Work task: Every line below that includes the word "agent" needs to be copied.

Data extract:

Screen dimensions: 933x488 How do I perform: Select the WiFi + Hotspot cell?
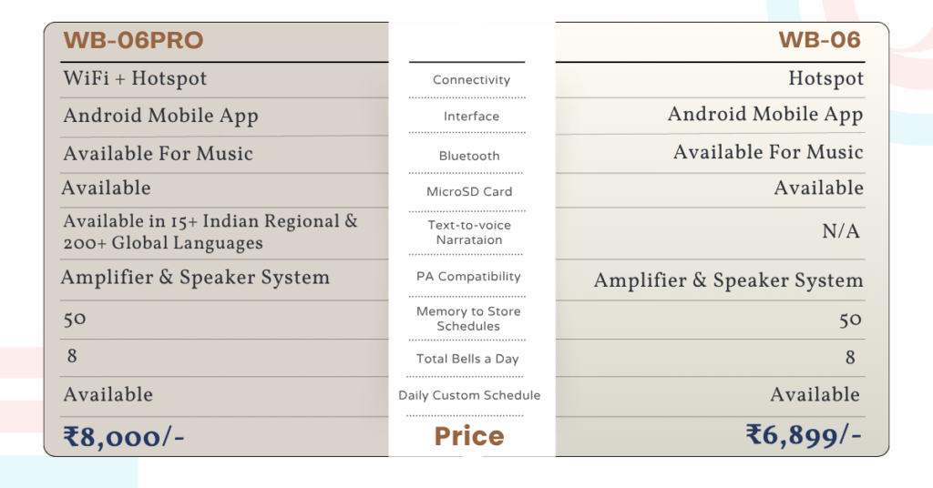pos(135,79)
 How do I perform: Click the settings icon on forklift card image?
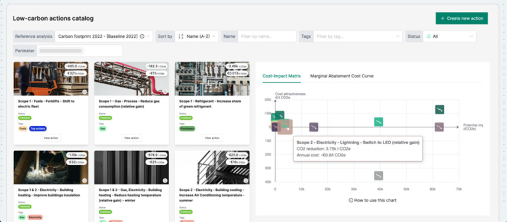coord(85,92)
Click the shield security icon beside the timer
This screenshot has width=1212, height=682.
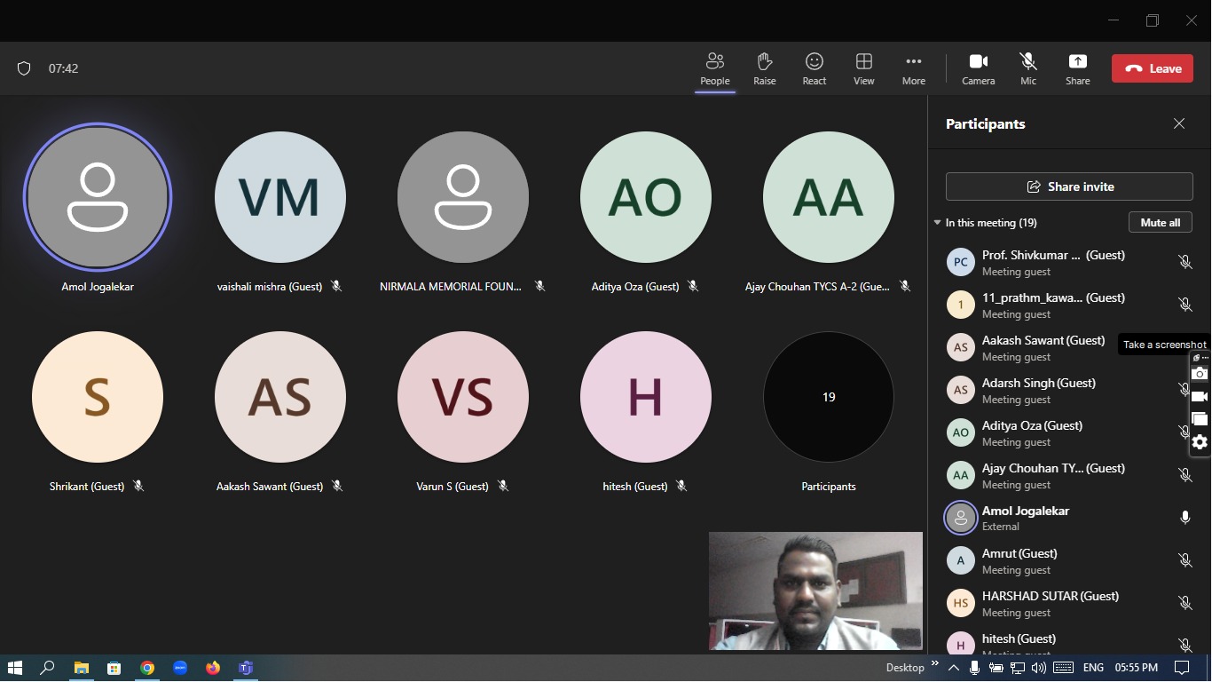tap(24, 68)
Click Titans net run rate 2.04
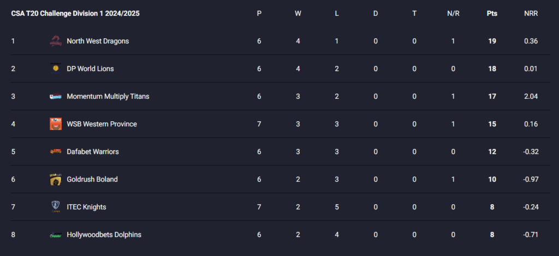 point(531,96)
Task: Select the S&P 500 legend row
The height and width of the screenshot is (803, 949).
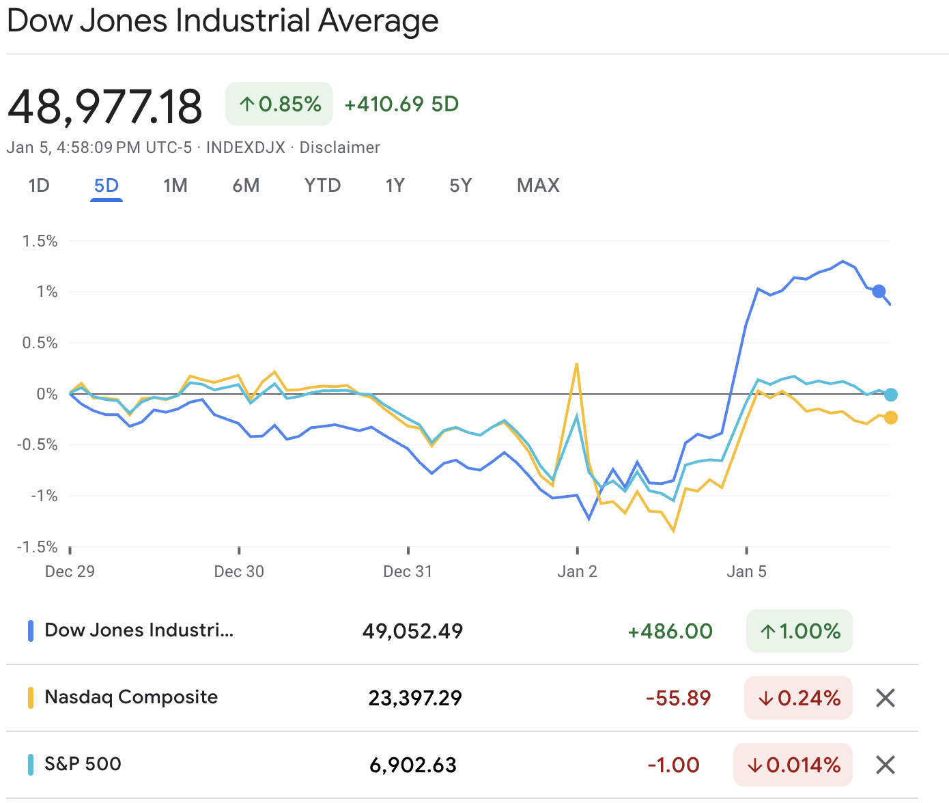Action: pyautogui.click(x=82, y=764)
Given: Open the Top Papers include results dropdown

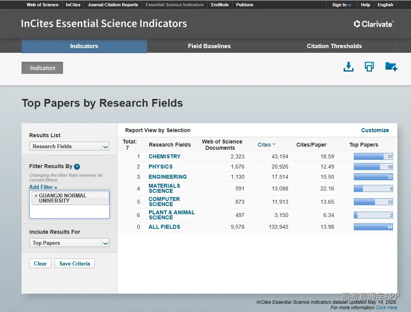Looking at the screenshot, I should point(105,243).
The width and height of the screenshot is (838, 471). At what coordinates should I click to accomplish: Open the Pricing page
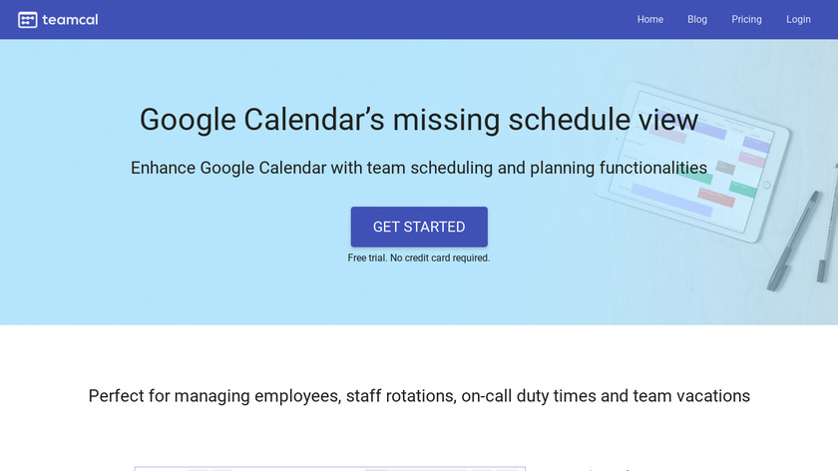pyautogui.click(x=746, y=20)
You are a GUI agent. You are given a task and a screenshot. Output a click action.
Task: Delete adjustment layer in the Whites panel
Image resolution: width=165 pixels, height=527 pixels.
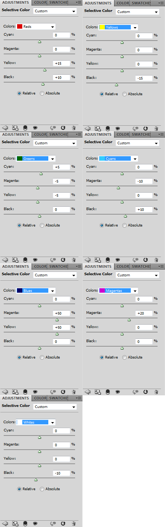coord(74,524)
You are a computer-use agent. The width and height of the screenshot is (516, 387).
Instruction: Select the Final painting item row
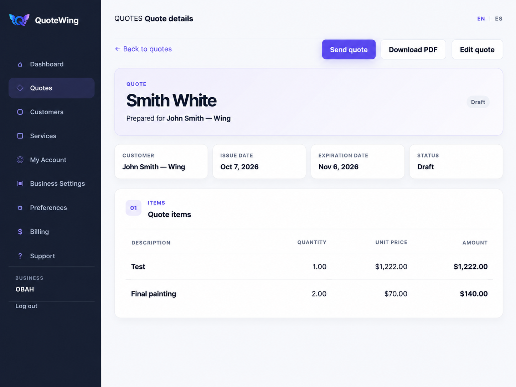[309, 294]

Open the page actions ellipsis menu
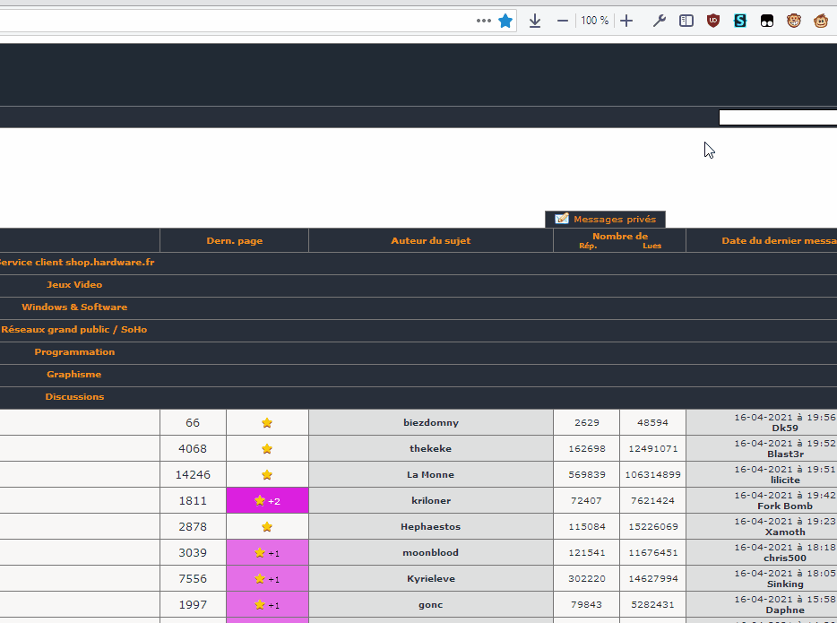pos(484,20)
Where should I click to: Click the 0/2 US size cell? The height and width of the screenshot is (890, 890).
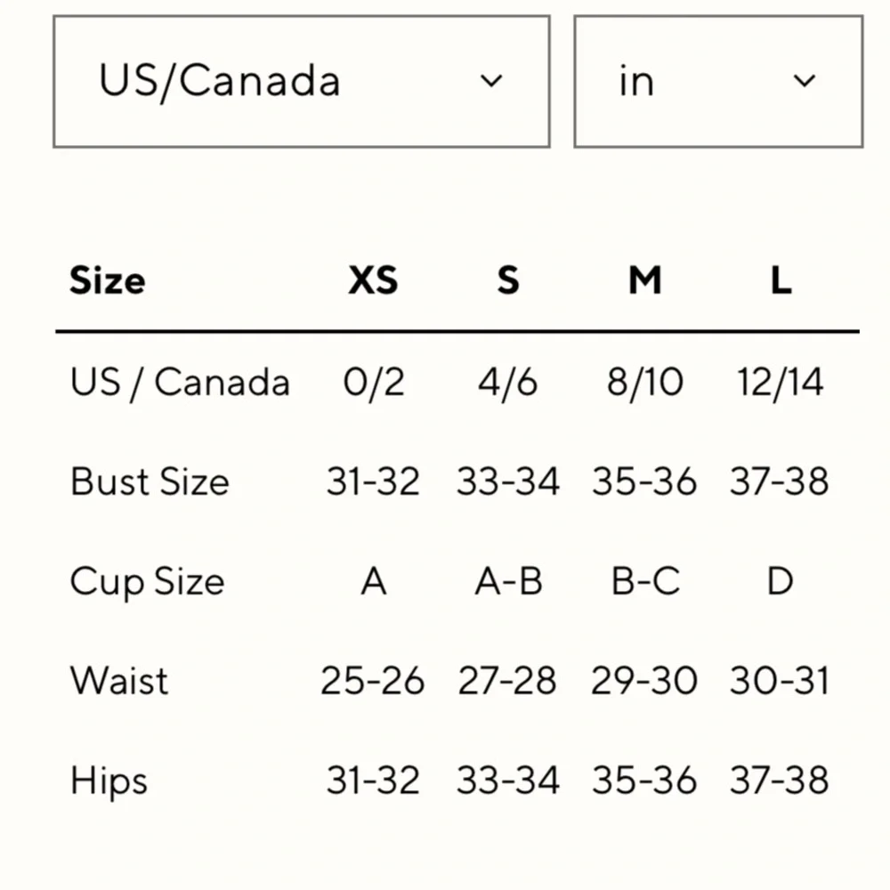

Output below:
You are a GUI agent. You are given a task and a screenshot. Output a click action.
You are a computer-use agent. The width and height of the screenshot is (516, 387).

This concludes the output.